Oct 12, 2011|
The pie of biscuits: Too large to miss
Packaged foods are something that has caught the interest of nearly every company in the FMCG space. But the largest category in this sector is none other than the biscuits industry. Valued at Rs 124 bn (Nielsen), the biscuit is the largest category in branded & packaged foods. Interestingly, this category is growing faster than the overall food industry. A big reason for this is the appeal of biscuits in our society. Biscuits are consumed by every age-group as a tea-time snack as well as an impulsive snack in-between meals. The universal popularity of biscuits is reflected in the high penetration levels of 85% and 65% in urban and rural markets, respectively (Indian Biscuit Manufacturers Association, IBMA).
In terms of the type of biscuits, the market has been pre-dominantly characterized by the glucose and digestive biscuits. However, in recent times this segment has seen its share fall from 80% to 70% of the overall market. In contrast, the smaller indulgence segment consisting of cream, chocolate biscuits and cookies is picking up momentum. This has been backed by rising disposable income and growth in modern retail format.
Source: Ministry of Food Processing Industries
Now that we know what the biscuit market looks like, we are sure that the readers would be interested in knowing which companies are benefitting from this growing market. The organized market currently accounts for 65% of the overall industry (IBMA). The market is dominated by Parle Products (an unlisted player) and Britannia. They hold 45% and 38% shares, respectively (Nielsen) of the overall biscuit market in the country. ITC is a relatively new player and reportedly has a market share of 10%. Other regional players include Surya Agro Foods (Priya Gold), Dukes, Cremica, Bon and Anmol.

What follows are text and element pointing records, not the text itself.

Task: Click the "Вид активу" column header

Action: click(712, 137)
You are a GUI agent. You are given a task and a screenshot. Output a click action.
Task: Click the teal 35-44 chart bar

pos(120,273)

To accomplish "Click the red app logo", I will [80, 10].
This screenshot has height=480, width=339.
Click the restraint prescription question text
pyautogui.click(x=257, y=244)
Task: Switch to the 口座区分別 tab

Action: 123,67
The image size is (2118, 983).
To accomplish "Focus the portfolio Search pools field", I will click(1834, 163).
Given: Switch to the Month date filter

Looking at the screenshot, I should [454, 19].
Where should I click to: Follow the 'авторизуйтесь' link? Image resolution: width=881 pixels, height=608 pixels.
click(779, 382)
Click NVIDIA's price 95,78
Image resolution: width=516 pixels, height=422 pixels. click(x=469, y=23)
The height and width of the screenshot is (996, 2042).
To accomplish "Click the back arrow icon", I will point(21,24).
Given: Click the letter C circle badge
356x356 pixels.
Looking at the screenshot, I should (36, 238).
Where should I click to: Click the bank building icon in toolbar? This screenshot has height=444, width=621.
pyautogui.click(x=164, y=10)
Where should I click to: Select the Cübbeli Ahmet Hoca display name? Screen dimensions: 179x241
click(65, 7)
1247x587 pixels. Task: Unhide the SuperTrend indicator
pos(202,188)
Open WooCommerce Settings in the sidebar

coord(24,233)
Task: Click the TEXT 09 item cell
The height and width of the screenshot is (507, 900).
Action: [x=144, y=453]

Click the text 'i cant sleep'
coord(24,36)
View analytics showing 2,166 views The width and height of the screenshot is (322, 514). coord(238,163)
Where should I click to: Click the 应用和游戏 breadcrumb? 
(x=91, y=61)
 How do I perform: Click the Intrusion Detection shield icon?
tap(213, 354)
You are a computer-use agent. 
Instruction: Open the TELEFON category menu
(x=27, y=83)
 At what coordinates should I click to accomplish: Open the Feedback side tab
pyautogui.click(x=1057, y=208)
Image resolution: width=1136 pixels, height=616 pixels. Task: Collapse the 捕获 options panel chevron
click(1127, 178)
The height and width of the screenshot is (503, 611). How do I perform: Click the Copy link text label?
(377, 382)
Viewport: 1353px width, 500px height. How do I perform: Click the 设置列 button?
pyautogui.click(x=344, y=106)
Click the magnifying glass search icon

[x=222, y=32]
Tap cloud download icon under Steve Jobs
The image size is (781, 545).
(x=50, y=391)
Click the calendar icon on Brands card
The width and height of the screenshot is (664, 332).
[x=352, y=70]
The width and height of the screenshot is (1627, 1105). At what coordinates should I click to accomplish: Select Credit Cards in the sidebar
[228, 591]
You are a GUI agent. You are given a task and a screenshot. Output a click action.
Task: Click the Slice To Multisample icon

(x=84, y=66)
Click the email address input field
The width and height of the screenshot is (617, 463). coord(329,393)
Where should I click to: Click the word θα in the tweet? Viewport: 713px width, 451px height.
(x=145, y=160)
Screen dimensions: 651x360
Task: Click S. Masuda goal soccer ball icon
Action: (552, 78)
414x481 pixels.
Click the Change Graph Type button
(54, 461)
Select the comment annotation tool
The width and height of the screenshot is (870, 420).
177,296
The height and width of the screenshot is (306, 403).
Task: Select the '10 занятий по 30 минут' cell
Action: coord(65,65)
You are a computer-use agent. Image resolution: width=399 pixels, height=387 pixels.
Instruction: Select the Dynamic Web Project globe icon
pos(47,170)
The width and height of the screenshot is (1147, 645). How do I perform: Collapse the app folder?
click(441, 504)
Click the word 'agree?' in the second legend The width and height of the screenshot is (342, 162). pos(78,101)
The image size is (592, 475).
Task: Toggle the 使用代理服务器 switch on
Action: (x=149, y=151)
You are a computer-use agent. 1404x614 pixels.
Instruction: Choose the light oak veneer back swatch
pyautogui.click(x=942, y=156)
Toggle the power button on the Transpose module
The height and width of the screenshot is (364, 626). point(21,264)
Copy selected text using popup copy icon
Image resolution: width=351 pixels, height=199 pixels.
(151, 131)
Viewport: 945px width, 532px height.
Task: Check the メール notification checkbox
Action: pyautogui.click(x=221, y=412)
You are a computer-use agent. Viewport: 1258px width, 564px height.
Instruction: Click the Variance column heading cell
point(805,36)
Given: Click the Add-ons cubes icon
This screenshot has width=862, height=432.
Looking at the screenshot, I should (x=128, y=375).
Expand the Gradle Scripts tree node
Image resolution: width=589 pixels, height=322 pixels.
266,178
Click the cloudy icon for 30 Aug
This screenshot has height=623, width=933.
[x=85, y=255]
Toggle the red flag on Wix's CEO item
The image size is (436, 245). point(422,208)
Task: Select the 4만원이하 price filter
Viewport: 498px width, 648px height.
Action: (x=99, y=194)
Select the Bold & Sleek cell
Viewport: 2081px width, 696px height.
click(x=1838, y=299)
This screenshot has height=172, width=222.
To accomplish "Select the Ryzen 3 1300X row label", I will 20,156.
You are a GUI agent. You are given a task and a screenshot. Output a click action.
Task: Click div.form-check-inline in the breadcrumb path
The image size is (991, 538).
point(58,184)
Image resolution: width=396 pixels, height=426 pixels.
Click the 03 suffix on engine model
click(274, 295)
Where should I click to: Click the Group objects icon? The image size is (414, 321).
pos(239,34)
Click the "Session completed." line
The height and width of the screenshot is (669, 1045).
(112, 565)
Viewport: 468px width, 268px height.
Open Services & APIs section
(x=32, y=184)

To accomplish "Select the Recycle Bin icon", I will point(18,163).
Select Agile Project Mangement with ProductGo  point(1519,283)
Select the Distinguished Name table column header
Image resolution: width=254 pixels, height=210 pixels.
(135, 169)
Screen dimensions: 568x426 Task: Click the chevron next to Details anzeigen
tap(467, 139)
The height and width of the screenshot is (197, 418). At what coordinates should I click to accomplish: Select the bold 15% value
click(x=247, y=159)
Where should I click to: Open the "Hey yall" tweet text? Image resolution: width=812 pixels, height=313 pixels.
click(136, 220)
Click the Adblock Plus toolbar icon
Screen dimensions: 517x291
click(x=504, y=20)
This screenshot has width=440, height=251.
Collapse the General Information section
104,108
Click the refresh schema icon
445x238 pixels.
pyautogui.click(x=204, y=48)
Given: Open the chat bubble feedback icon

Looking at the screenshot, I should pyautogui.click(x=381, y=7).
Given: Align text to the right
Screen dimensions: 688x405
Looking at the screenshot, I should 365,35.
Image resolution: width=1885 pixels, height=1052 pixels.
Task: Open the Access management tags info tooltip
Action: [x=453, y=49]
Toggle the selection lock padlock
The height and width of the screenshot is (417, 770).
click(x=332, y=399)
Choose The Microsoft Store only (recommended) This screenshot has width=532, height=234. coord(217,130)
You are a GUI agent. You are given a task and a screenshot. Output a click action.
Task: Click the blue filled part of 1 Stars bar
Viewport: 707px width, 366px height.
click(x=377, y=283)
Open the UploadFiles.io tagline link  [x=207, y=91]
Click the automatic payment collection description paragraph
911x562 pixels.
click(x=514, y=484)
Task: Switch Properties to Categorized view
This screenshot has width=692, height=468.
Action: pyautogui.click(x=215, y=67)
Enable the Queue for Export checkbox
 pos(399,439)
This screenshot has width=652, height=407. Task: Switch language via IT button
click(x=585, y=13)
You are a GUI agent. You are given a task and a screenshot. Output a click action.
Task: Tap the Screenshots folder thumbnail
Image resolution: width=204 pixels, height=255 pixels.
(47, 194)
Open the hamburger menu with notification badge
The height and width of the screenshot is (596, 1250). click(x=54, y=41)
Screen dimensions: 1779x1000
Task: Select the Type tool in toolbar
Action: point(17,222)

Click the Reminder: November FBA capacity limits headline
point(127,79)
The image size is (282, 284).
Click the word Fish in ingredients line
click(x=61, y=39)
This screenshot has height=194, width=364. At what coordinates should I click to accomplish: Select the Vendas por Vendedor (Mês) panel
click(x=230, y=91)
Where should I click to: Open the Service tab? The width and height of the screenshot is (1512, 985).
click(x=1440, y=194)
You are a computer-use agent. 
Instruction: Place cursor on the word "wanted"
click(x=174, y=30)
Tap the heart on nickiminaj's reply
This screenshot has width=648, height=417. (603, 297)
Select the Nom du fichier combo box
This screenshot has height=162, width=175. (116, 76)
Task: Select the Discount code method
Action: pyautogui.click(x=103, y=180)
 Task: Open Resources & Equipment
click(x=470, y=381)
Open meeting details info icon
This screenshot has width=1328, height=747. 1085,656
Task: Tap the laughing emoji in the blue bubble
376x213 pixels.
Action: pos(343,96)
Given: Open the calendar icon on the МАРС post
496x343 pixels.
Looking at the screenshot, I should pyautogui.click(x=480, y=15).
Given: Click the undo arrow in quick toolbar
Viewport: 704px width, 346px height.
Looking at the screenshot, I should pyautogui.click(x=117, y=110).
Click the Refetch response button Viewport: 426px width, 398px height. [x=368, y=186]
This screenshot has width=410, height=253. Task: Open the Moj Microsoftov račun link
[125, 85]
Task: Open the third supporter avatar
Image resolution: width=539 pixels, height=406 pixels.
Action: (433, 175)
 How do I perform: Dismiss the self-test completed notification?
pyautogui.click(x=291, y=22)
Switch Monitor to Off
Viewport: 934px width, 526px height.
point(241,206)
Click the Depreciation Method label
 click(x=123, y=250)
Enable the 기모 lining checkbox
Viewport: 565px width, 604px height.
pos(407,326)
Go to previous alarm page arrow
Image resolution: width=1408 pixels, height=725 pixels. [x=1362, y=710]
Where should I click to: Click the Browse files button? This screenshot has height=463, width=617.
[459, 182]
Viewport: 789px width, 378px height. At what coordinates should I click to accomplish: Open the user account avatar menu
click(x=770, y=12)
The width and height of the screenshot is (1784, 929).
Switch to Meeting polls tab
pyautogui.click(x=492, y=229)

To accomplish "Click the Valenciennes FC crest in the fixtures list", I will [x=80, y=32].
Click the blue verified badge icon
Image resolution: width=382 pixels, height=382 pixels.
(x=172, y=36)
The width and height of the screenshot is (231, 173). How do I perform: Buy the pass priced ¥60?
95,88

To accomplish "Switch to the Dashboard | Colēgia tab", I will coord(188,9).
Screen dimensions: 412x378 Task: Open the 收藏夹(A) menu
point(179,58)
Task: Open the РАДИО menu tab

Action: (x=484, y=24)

In terms of the top line, biscuit sales have grown robustly recording double-digit increases during the each of the years 2005-11 (IBMA). Revenues of Britannia increased at a compounded annual growth rate of 17% in the period 2005-11. Parle's topline grew by a handsome 27% annually in each of the years 2005-10. But the stellar performance in the sales has not really flowed to the bottom line. Britannia's operating margin slid from 10% in 2007-08 to around 6.5% in 2010-11. Even Parle Biscuits, the market leader in glucose biscuits, saw its operating margin almost halve from 14.6% in 2007-08 to 7.6% in 2009-10. The main reason for this has been commodity inflation which is responsible for eating away into the industry's profitability. Due to the price sensitive nature of the customer, companies have been unable to pass on the increase in input costs entirely. As a result earnings of the biscuits companies have been under cloud since 2008-09.
The major inputs for the industry are wheat flour, milk, sugar and vegetable fats/oils. Growing demand and rising prices of inputs and labor have led to hardening in prices of these commodities. Wheat flour price as reflected by the Minimum Support Prices (MSP) set by the government jumped by 44.7% ( point to point) over the period 2007-11. Inflation in milk prices that remained at 4.5% during 2001-05, shot up to 7.9 % for the period 2006-10 and further sky-rocketed to 20.6% in 2010-11. Sugar prices have catapulted by 113% during the period 2007-11. With nearly half of the edible oil being imported, its prices are presently ruling at a 56% premium to 2007-08 levels.
Despite the steep jump in costs, biscuit manufacturers were not able to fully pass on this increase. This was on account of the highly competitive and price-sensitive nature of the Indian market. This can be gauged from the fact that biscuit prices have risen by only 25% in the past five years. There is an emerging demand for non-glucose biscuits as well as biscuits based on wellness plank which will drive future growth for biscuit manufacturers. To meet the changing demand dynamics, companies have been expanding in the non-glucose biscuit segments. Parle, a name that has been synonymous with glucose in India forayed into cream and cookie segments to consolidate its leadership position. It expanded its portfolio to 20:20 cookies, Hide & Seek and Hide & Seek Milano chocolate biscuits. Not to be left behind, Britannia has launched premium biscuits Pure Magic and Treat-O. The company has changed its focus towards health & wellness through initiatives such making all its biscuits trans-fat free and fortifying most of them with vitamins and micro-nutrients. Recently, the company even launched diabetic-friendly biscuits.
Despite growing demand, the per capita consumption of biscuits in India remains low at 1.8 kg as compared to 2.5 kg, 5.5 kg and 7.5 kg in South-East Asia, Europe and US, respectively. Therefore it is hardly surprising that FMCG companies both domestic and multinational are vying with each other to grab a share of the growing pie. In the past one year, UK-based United Biscuits launched its McVitie's range of digestive biscuits and GlaxoSmithKline Consumer Healthcare launched premium cookies and cream biscuits under the Horlicks brand. Kraft Foods recently launched Oreo biscuit brand into India through its local arm, Cadbury India.
While the foreign incumbents have the appeal of variety, the established players have the advantage of having a robust distribution network. But with a pie this large, one thing is for sure. Competition will increase in the coming years. Which brand will survive and which one will crumble away is something only time will tell.